### Exercise
Edit the listing from the line that contains "Check the KernelApps" through the line that contains "tap(23, 353)", changing "checkbox" to "check box" and keeping everything else the same. Write out only those lines, and leave the pictures out.

— begin Records shown —

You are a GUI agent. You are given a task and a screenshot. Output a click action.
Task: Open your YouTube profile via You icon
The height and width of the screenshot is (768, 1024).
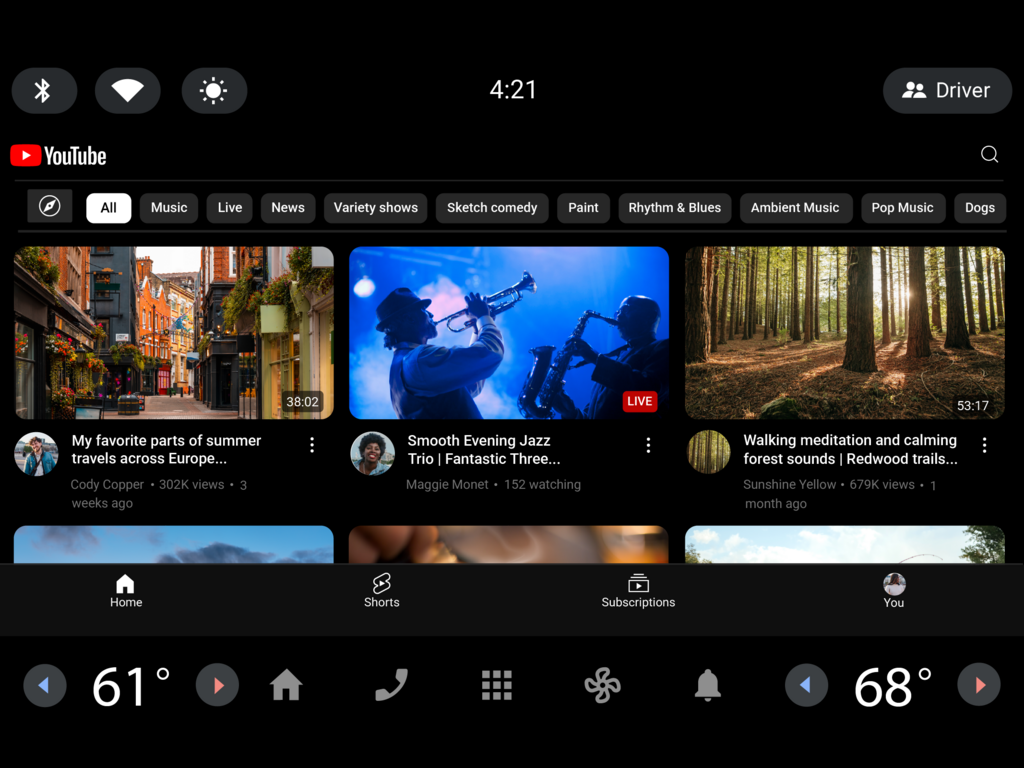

— end Records shown —
— begin Records shown —

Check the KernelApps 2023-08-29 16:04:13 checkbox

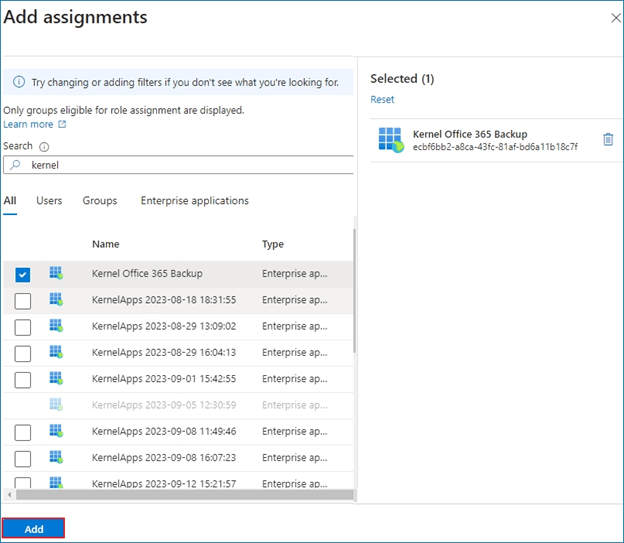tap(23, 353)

— end Records shown —
— begin Records shown —

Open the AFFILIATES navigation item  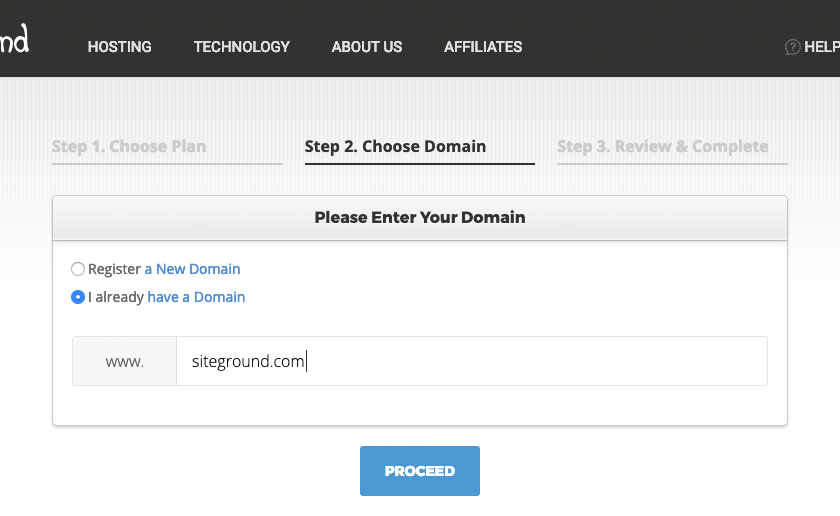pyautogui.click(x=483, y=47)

— end Records shown —

### The completed task
Check the KernelApps 2023-08-29 16:04:13 check box

tap(23, 353)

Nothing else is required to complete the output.